The United Nations Conference on Trade and Development forecast in July that the pandemic could cost the global tourism industry losses worth $2.2tn, or 2.8 per cent of the world’s gross domestic product if the break in international tourism lasts for eight months.

The McKinsey report estimated a recovery to 85 per cent of 2019 tourism volumes by 2021 and a full recovery by 2023 in an optimistic scenario that assumes a rapid containment of the virus and rebounding economies. In a more pessimistic recovery scenario, 2021 global tourism levels could be as low as 60 per cent of 2019 levels.

Factors that could affect tourists' decisions on where to travel include the attractiveness of domestic destinations, health standards in destination countries and health concerns and supply reductions in air travel, the report said.

McKinsey said dependence on domestic travel and non-air travel will likely determine tourism recovery in each country.

The consultancy predicted that domestic tourism will return to pre-crisis levels around one to two years earlier than outbound travel. This is because it is easier to travel by methods other than flying, such as cars and trains.

“In addition, domestic travel is expected to recover faster than hotels as we see a substitution toward vacation rentals and friends and family in certain markets,” according to McKinsey.

In terms of recovery rates within countries, tourism in Germany is expected to recover faster than in other markets, driven by a strong health system, its effective Covid-19 response, a strong economy and land-based tourism options.
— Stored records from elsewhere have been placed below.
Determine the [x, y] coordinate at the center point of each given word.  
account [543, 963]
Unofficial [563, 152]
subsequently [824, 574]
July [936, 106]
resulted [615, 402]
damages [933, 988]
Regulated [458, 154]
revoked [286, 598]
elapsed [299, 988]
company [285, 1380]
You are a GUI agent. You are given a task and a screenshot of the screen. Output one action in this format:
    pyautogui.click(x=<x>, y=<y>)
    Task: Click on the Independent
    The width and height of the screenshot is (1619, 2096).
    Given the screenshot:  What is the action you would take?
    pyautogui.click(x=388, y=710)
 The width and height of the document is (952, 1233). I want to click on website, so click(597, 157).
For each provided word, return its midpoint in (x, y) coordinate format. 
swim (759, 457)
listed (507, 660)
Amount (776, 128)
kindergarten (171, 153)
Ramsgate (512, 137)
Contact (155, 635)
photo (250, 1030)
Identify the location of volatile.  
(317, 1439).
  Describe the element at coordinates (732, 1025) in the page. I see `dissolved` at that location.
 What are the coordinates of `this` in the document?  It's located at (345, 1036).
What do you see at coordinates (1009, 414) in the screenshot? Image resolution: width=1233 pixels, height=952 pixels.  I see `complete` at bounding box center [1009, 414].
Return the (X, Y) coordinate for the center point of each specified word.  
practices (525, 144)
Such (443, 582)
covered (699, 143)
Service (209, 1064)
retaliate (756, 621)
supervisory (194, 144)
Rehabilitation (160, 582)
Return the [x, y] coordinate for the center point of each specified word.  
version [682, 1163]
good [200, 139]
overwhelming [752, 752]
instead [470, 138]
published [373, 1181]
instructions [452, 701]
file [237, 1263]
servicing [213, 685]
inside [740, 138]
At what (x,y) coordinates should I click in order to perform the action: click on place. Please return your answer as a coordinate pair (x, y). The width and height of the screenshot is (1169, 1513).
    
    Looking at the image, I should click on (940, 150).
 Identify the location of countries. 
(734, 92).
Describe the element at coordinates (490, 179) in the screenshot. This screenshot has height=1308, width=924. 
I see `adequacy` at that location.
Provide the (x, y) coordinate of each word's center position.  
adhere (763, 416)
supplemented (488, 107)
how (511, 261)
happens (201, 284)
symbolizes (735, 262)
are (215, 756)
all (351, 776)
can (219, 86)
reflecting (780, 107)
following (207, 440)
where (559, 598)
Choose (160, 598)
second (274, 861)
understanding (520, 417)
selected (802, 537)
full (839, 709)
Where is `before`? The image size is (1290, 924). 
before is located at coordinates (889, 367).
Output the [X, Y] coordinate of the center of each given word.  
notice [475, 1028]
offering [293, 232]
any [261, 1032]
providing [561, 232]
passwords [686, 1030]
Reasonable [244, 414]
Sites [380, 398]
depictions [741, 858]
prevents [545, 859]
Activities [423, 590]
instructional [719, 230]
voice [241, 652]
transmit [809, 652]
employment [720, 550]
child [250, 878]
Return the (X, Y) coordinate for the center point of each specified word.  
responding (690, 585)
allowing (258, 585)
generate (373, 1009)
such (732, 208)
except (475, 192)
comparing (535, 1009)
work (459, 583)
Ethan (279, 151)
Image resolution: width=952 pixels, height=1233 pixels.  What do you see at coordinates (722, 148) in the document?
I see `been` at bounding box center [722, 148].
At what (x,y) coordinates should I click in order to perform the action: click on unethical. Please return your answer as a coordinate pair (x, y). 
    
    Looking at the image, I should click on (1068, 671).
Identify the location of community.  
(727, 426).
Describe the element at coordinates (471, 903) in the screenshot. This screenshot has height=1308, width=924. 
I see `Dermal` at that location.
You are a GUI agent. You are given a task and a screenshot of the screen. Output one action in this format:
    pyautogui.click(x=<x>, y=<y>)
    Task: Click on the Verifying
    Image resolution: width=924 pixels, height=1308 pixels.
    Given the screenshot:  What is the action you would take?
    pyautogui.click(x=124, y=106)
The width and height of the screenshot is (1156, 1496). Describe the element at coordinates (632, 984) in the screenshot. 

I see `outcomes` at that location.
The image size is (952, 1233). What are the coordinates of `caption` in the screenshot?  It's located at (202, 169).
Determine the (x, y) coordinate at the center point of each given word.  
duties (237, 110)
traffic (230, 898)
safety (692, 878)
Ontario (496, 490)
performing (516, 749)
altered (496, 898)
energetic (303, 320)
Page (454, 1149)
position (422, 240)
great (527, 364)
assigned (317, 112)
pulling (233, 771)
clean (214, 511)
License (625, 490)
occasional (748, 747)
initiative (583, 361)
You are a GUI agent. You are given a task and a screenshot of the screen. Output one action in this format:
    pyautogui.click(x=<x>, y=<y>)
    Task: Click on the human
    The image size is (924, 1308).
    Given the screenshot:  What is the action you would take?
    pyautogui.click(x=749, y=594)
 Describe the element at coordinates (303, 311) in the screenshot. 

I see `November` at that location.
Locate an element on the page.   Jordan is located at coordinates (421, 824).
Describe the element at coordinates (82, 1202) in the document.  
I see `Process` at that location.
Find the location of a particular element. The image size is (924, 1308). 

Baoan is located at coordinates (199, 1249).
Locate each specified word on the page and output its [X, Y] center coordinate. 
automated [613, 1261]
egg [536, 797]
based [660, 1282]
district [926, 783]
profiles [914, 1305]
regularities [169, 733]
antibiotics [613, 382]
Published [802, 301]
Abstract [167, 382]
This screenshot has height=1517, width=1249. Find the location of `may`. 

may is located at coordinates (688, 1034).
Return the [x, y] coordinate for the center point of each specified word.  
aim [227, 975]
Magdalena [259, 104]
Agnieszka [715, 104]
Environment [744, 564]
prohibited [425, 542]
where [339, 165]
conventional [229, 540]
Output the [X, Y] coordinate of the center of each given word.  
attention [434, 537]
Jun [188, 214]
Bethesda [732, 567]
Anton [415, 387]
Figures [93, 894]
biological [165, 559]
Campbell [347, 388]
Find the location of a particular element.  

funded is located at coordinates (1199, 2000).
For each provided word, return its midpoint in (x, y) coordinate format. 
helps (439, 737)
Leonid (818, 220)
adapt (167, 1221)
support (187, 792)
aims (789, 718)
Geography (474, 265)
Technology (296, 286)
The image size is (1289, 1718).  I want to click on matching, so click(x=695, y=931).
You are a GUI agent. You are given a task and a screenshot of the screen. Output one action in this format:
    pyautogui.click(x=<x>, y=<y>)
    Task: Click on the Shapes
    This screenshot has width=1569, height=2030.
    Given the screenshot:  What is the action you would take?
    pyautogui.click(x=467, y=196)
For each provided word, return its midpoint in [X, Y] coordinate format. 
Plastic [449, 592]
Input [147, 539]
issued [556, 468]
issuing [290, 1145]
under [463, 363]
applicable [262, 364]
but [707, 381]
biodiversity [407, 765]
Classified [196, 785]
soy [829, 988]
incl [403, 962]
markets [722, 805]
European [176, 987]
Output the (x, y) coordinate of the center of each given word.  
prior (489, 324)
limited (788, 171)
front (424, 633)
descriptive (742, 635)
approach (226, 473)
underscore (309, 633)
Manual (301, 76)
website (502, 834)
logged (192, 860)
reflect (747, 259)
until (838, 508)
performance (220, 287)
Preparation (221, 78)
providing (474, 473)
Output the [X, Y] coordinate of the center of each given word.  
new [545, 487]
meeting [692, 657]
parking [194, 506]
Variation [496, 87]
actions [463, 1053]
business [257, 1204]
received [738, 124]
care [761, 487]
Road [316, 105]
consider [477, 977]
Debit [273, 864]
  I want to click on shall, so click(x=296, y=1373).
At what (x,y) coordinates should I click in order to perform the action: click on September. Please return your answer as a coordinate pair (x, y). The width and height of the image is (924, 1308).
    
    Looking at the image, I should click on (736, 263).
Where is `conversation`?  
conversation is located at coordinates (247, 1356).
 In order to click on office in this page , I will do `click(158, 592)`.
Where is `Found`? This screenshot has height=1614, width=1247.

Domestic tourism has also rebounded quickly in China, but outbound recovery is expected to be slower as travel restrictions remain in place and many Chinese tourists fear catching the virus abroad.

Meanwhile, the UK tourism industry is expected to recover only in 2024 because of a slow Covid-19 response combined with Brexit and its heavy reliance on business travellers and air travel, the report added.

“Industry leaders can seek to improve their rate of recovery through a variety of measures, including improving [the] perception of air travel safety, actively promoting domestic destinations, and ensuring government and insurance policies guarantee access to healthcare – even away from home,” the report said.